EXTRAIT:
○ ○ ○ ○

Quelques notes en vrac pour me préparer à l’émission de radio à laquelle je suis invitée, même si la journaliste m’a prévenue qu’il était fortement déconseillé de lire des notes, que la spontanéité restait toujours le meilleur exercice. Pourtant j’ai vu des gens aussi cultivés que Alain Finkielkraut venir sur des plateaux de radios et même de télévision systématiquement avec des paquets de notes qu’il compulse fébrilement. Mais bon, je respecterai le souhait de Annie Goldmann qui va m’interroger.
Il y a toujours un moment au cours d’une vie où l’on ne peut plus occulter et écarter une question si elle vous taraude de façon lancinante, notamment lorsqu’il s’agit de son identité. Non pas de son identité dans son intégralité, je veux dire par là qu’on peut difficilement contester qu’on est un homme ou une femme, qu’on soit blanc ou noir de peau, français ou d’une autre nationalité, comme on sait, la plupart du temps à cause de ses parents, qu’on est juif, chrétien, musulman ou athée, il n’en reste pas moins que la question à laquelle on a le droit, le devoir, voire la nécessité de vouloir trouver une réponse est la suivante : quelle est ma part réelle à l’intérieur de cette identité.

○ ○ ○ ○

CONTENU DES DONNÉES:

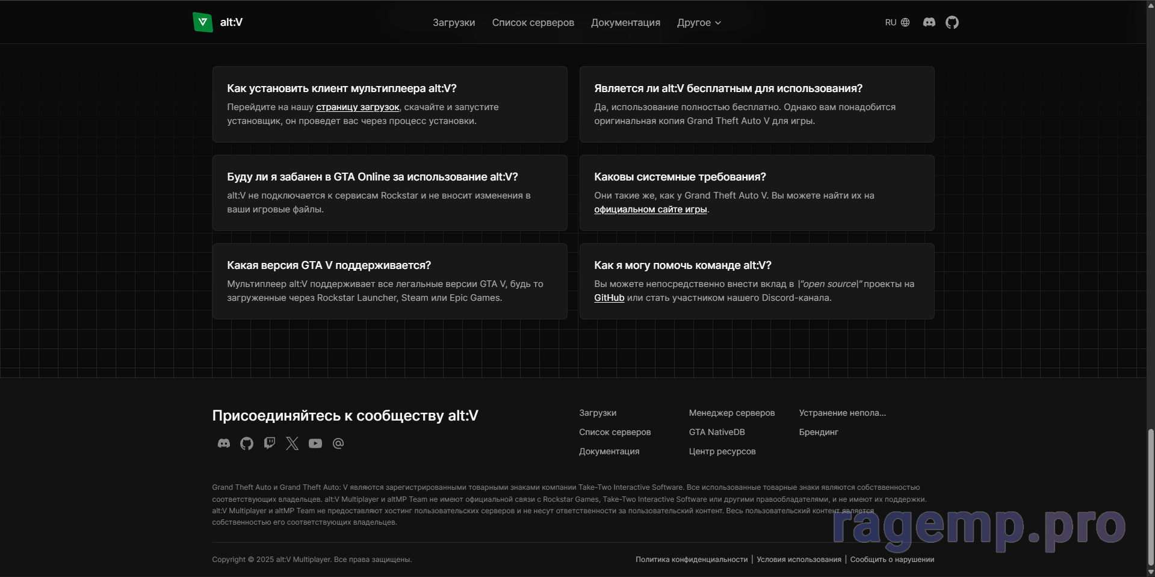
Task: Go to Загрузки in top navigation
Action: tap(454, 22)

○ ○ ○ ○

CONSIGNE 1: Reproduisez tel quel le passage de l'extrait qui commence par « Quelques notes en » et se poursuit jusqu'à « qui va m’interroger. ».
CONSIGNE 2: Traduisez en anglais la phrase suivante de l'extrait : « Mais bon, je respecterai le souhait de Annie Goldmann qui va m'interroger. »

RÉPONSE 1:
Quelques notes en vrac pour me préparer à l’émission de radio à laquelle je suis invitée, même si la journaliste m’a prévenue qu’il était fortement déconseillé de lire des notes, que la spontanéité restait toujours le meilleur exercice. Pourtant j’ai vu des gens aussi cultivés que Alain Finkielkraut venir sur des plateaux de radios et même de télévision systématiquement avec des paquets de notes qu’il compulse fébrilement. Mais bon, je respecterai le souhait de Annie Goldmann qui va m’interroger.

RÉPONSE 2: Anyway, I will respect the wishes of Annie Goldmann, who is going to interview me.